Animal studies have suggested that apoptosis induced by UV irradiation is an important protective mechanism that eliminates epidermal cells with irreparable DNA mutations and thereby can prevent development of non-melanoma skin cancer. Apoptosis induced by UV irradiation is a complex process with activation of several different pathways, and one of these pathways is initiated through death receptor activation. The death receptor Fas (CD95) is present on human epidermal cells together with the corresponding ligand FasL. In this dissertation we investigated how the expression of Fas and FasL on human epidermal cells was affected by in vivo irradiation with either a single dose UVB or UVA I. By immunohistochemistry we found that a single dose of UVB or UVA I irradiation increased the Fas expression on human epidermal cells. The epidermal FasL expression was temporary down regulated in response to a single dose of UVB irradiation. Using histological sections we could not demonstrate any association between Fas expression and the number of apoptotic epidermal cells. However, on a single cell level, using flow cytometry, we demonstrated that apoptosis was restricted to the Fas positive epidermal cell population indicating that Fas receptor activation could be involved in initiating the apoptotic process. This was supported by studies using confocal laser scanning microscopy where we demonstrated that the Fas molecules, present in human epidermis, form clusters in response to UVB irradiation. Simultaneous clustering and co-localisation of the adaptor protein FADD demonstrated a possible functional significance of the UVB-induced Fas clustering.
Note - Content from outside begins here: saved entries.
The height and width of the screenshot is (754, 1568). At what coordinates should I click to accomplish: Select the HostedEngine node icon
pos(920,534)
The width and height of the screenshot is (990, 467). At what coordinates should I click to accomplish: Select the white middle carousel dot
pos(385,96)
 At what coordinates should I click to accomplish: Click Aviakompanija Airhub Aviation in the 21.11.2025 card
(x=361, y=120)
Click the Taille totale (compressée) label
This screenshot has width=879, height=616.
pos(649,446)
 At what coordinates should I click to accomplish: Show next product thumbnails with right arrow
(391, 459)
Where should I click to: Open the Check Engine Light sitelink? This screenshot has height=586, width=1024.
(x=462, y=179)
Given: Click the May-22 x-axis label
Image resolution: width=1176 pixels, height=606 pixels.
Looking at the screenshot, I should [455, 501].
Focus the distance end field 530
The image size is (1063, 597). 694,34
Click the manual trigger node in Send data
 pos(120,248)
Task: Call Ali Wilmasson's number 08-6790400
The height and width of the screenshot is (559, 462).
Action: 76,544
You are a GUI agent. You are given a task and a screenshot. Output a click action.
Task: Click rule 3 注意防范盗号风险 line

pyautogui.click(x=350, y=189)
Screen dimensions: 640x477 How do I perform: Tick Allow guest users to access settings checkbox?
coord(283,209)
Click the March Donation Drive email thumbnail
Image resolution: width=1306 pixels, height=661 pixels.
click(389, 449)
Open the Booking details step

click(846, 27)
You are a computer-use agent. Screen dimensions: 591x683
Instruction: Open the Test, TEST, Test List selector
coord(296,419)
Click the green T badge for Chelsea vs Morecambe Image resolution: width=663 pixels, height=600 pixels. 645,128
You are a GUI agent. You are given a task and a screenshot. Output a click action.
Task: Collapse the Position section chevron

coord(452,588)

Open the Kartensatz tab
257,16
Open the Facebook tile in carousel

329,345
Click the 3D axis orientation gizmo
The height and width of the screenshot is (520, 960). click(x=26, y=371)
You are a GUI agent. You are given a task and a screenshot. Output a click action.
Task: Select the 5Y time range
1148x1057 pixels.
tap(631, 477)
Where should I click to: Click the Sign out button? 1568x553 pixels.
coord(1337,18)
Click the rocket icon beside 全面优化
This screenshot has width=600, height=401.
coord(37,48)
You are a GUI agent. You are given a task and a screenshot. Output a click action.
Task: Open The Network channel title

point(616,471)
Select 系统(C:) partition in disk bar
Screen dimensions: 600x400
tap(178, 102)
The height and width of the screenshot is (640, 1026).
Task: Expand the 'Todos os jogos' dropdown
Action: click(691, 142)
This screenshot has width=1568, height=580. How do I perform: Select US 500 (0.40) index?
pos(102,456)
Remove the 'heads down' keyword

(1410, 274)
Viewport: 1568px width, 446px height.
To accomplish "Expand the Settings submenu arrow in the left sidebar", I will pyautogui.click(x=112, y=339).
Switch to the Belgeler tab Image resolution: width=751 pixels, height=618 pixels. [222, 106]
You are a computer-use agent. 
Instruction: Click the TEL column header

Initiation of the different death pathways converges towards activation of the proteases that execute apoptosis by degradation of different cellular components. A family of cysteine proteases called caspases plays a central role in the execution of UVB-induced apoptosis. However, we demonstrated that non-caspase proteases could be involved in the execution of UVB-induced apoptosis in keratinocytes and HeLa cells. In an attempt to identify these non-caspase proteases we performed experiments with inhibitors of cathepsins and calpains, but we could not demonstrate a protective role of these inhibitors in UVB-induced apoptosis. Further studies are needed to identify these non-caspase proteases. In conclusion we have shown that in vivo activation of the Fas signalling pathway could be an essential parting of UVB-induced human epidermal cell apoptosis. Moreover, we have demonstrated that non-caspase proteases in human epidermal cells and HeLa cells are likely to be involved in the execution of UVB-induced cell death.